A rare and beautiful bird is turning up all over Denver this winter

Birdwatchers walking along the Highline Canal during an annual bird count last Christmas got a surprise gift when one of them spotted a Bohemian waxwing among the juncos and blue jays.

The beautiful bird, so named because of the bright red and yellow waxy secretions that decorate the tips of their wings, was embedded with a flock of its cousins, cedar waxwings, which are much more common in Colorado. It was the first time in 35 years that a Bohemian waxwing had been recorded along the canal during the Christmas count, according to the volunteer birders.

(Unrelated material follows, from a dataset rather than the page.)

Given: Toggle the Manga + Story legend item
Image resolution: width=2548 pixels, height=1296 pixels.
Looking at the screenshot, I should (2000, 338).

Since then, birdwatchers have looked up in amazement as groups of dozens or even a flock of a hundred or more have been spotted in neighborhoods from east to west and north to south.

“They can be present around Denver in any given winter – and winter only – but they are not guaranteed to be here, and they are very famous for being inconsistent,” said Sam Wilber, the programs coordinator for the nonprofit Highline Canal Conservancy. “You never know where or when, and when they do show up, it’s always a surprise.”

Both kinds of waxwings eat insects during the summer and then switch to berries in the winter, but since there aren’t that many trees or bushes that produce berries in the winter, waxwings have to be selective, Wilber said. When food is short in their normal hunting grounds further north, Bohemian waxwings will go south into Colorado, where they dine on juniper berries, buckthorn and Russian olive, methodically moving from berry patch to berry patch.

The last time a sizable flock of Bohemian Waxwings, which breed in Canada, Alaska and the far north of Europe and Asia, was spotted in Colorado was in 2013, according to birder and conservancy volunteer, Jared Del Rosso, who provided the organization with information.

The best way to figure out where they’ve been seen is to sign up for alerts on the website ebird.com, which send automatically generated emails about unusual sightings.

On Saturday, Feb. 18, the Highline Canal Conservancy will welcome birders for the Great Backyard Bird Count, an annual global community science initiative. This free event will start at 9 a.m. from the conservancy headquarters, at 4010 E Orchard Road, in Centennial. Interested birders can learn about bird identification. Get more information at highlinecanal.org.